>> start Text segment

Then, President-elect Donald J. Trump happened. The surprise Republican tsunami that swept a celebrity billionaire to power and gave the GOP control of the Senate – along with the Supreme Court nomination process – swamped liberals' hopes of a high court recalibration in their favor.
"Trump's decisive, map-realigning victory, was in large part won by his focus on the Supreme Court issue," Ken Blackwell, a former Ohio state treasurer, conservative thought leader and Trump insider, told USA Today the day after the election. "The American people showed their rejection and disdain for adding more liberals to the court by voting to re-elect a Republican Senate," which is responsible for Supreme Court confirmations.
Progressives, however, insist they've got Republicans right where they want them: emboldened by Trump and out of step with most Americans.
Far from despondent or in disarray, they say, the left is organized, energized, raking in contributions and spoiling for a Supreme Court nomination fight. They're also itching to deliver payback for Republicans' unprecedented decision to stall the nomination of Judge Merrick Garland, the center-left candidate President Barack Obama chose to replace the late Justice Antonin Scalia.
"We're preparing for a big fight and we're confident that we'll have the resources we'll need to wage it," says Drew Courtney, communications director for People for the American Way, a liberal organization. "In the eleven years I've been at People For the American Way, I've never seen our activists as energized or engaged."
Agreed, says Nan Aaronson, director of Alliance for Justice, a liberal judicial advocacy group: "I think that the fear gripping the country is that people see a [Trump] Supreme Court nominee as taking us in an even more radical direction. The fact that people are outraged and terrified will make it easy for us to mobilize the country."
"This could be the biggest fight we have ever had," she says.

>> end Text segment
>> start Information provided

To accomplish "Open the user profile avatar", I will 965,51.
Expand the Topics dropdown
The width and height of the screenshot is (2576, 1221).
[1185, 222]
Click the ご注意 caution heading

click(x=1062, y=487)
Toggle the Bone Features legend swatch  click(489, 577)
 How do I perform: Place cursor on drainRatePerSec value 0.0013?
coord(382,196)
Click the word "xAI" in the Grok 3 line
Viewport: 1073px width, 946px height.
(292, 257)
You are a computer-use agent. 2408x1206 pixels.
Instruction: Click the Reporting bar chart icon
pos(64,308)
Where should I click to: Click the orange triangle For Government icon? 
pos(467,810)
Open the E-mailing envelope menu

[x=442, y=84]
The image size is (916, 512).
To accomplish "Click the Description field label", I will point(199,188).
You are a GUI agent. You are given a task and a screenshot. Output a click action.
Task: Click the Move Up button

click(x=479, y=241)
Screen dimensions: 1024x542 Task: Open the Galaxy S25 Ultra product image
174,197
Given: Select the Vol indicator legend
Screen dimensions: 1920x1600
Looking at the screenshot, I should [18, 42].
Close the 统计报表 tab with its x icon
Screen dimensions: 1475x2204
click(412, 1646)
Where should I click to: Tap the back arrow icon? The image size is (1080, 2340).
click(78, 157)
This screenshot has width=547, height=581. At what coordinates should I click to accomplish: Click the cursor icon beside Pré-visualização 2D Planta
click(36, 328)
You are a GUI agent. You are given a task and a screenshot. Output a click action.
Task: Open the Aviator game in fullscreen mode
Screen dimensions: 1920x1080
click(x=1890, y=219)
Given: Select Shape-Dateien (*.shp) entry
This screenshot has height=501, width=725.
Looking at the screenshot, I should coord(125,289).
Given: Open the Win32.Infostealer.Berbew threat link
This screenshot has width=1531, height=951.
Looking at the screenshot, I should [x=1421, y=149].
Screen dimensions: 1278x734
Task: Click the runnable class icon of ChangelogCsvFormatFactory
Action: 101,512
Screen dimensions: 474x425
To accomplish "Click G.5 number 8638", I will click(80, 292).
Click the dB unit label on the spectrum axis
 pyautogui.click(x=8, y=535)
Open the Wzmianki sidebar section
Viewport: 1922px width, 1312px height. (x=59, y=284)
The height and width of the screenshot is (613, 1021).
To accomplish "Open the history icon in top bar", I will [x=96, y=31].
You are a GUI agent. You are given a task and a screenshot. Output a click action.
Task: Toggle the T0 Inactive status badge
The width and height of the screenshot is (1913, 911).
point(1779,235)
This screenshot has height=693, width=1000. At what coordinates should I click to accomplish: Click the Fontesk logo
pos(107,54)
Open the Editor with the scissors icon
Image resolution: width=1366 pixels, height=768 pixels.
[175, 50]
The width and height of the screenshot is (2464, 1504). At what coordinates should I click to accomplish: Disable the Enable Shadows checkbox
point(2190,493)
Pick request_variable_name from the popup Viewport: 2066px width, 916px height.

>> end Information provided

Set task: Continue the text about liberal groups preparing for a Supreme Court nomination fight after Trump's election, starting right after its final sentence.

Task result:
Yet with full control of two of the three levers of government, Republican activists show no signs of backing down – and that they intend to hold Trump to his campaign promise of nominating an ideological replacement for Scalia, a rock-ribbed conservative and flame-throwing defender of the movement's principles.
"Incoming Senate Minority Leader Chuck Schumer, a New York Democrat, has already threatened to filibuster any nominees if they're not 'mainstream,'" Ilya Schapiro, a judicial analyst wrote in The Federalist, a conservative online magazine. "Who knows if any of the stellar group of geographically and educationally diverse jurists (plus Utah Senator Mike Lee) on President-elect Donald Trump's list pass Schumer's test, but both Trump and [Senate Majority Leader Mitch] McConnell should ignore that posturing" and push ahead with a conservative nominee.
Betsy McCaughey, a senior fellow at the conservative London Center for Policy Research, expects the left to cave if push comes to shove.
"Will the Democrats' tough talk lead to anything? Unlikely," McCaughey wrote Tuesday in The New York Post. "Ten Senate Democrats in states Trump won are facing tough re-election races in 2018. Count on some of them to help push Trump's pick over the 60-vote threshold to defeat Democratic obstruction attempts."
But the stakes are high for Trump, a novice politician who hasn't faced pressure of this intensity since defeating Clinton in a bitter, hard-fought election.
Should the president-elect keep his promise and nominate Scalia's ideological twin, it's likely he'll trigger a scorched-earth confirmation battle between Democrats and Republicans, pitting the left's grassroots activism against the right's media and political power. If he bails on his promise to pick a staunch conservative, however, he'll alienate the broad range of conservatives he'll need to govern effectively.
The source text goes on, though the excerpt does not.